I remember when a toaster or a waffle iron were important possessions, when a trip across America was a once in a lifetime thing, when people read the restaurant menu from right to left, when few teenagers had their own cars, when everybody had only one TV if that.

Remember when the grocery stores had only canned asparagus and only one kind of mushroom?

America's unprecedented prosperity brought about many wonderful things! Most notably the classless society of the great American bourgeoisie--the fulfillment of mankind's dearest dream.

The Civil Rights Revolution is certainly one of the most glorious and priceless results of American prosperity and its evolution into a classless society. It is doubtful that this Revolution would have occured as soon as it did--if at all--if America had remained impoverished.
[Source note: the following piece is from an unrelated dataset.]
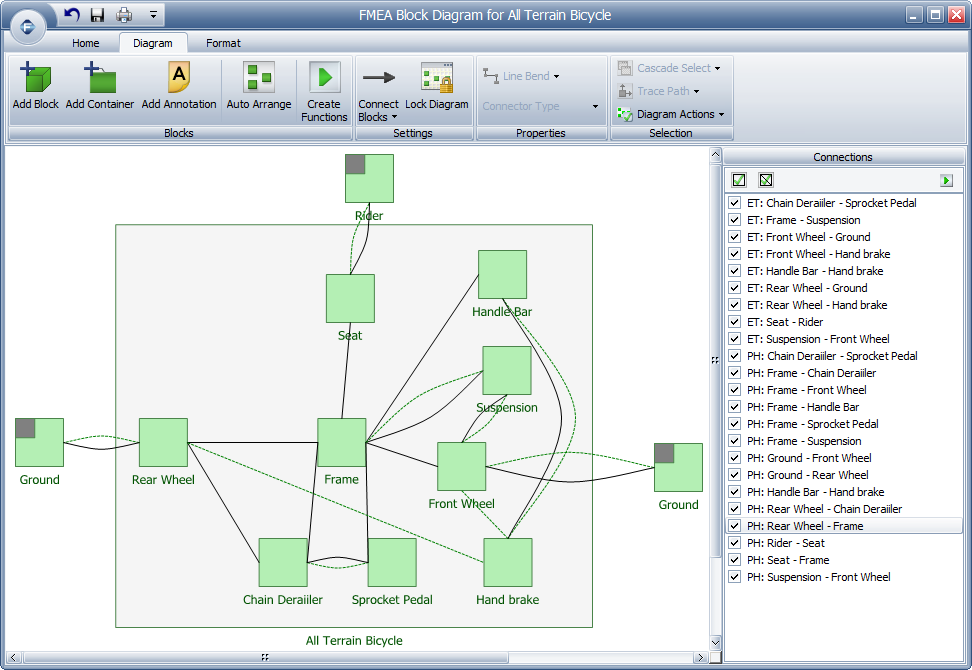Open quick access toolbar customize arrow
The image size is (972, 670).
pos(153,15)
It was prosperity, based on capitalism, that made it all possible.

American prosperity also brought the world ever closer to the fulfillment of The American Dream: universal liberty, justice, and prosperity for all the people of the world!
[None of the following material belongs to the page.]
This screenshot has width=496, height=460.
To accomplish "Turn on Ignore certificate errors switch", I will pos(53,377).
However American prosperity has not been entirely beneficial. It seems that every silver lining is attached to a cloud.

It is probably this unprecedented prosperity that bred the spoiled, decadent American Left, whose foolishness today enables, encourages, and empowers America's foreign enemies and threatens the destruction of Western Civilization and the American Dream.

The spoiled, decadent Left wallows in anti-Americanism, anti-capitalism, and self-indulgence, including self-indulgent whims to favor the xenophilic, irrational, bizarre, and self-destructive.
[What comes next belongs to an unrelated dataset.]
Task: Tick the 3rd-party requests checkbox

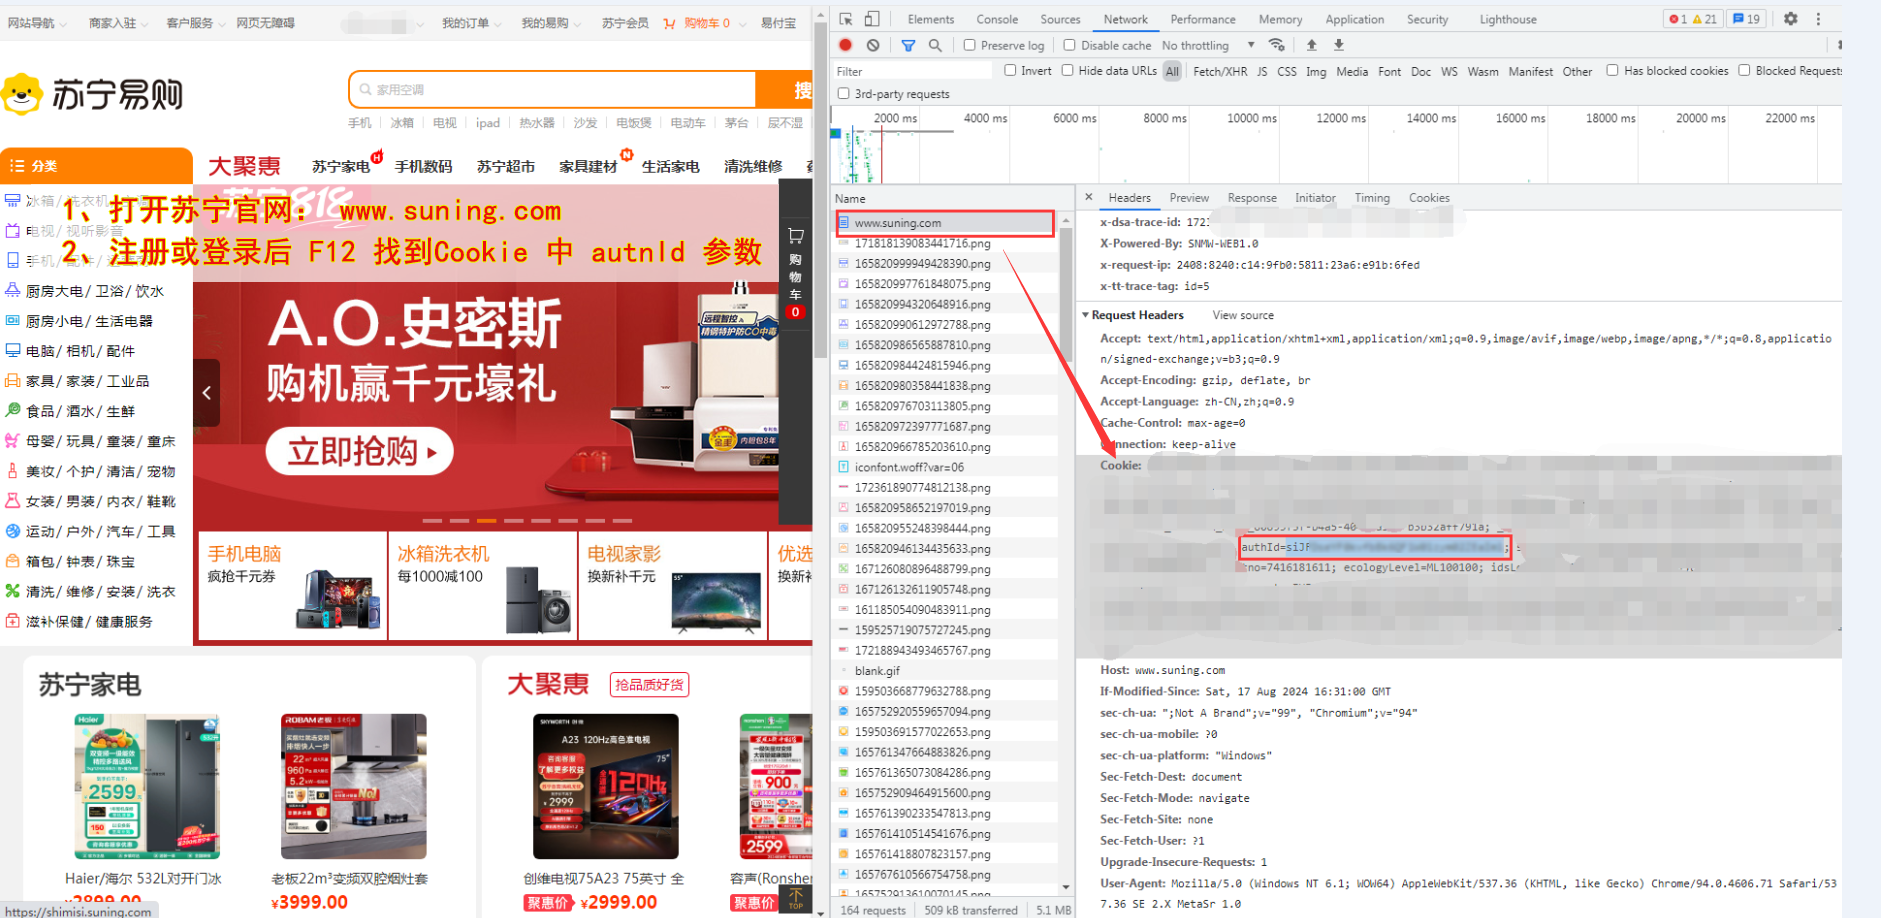Action: 844,94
Perhaps the rise of civilization to power and prosperity brings with it its own suicidal poison.

Probably at all times, within all societies, there are populations of the suicidal and populations of the ascendant and that at times of ascendancy the ascendant prevail, at times of decadence the suicidal. What's important is to fight the suicidal and strengthen the ascendant at all times.

That's our challenge today--defeating the Left, which is decadence itself.

35 posted on 09/03/2007 7:39:50 AM PDT by Savage Beast ("History is not just cruel. It is witty." ~Charles Krauthammer)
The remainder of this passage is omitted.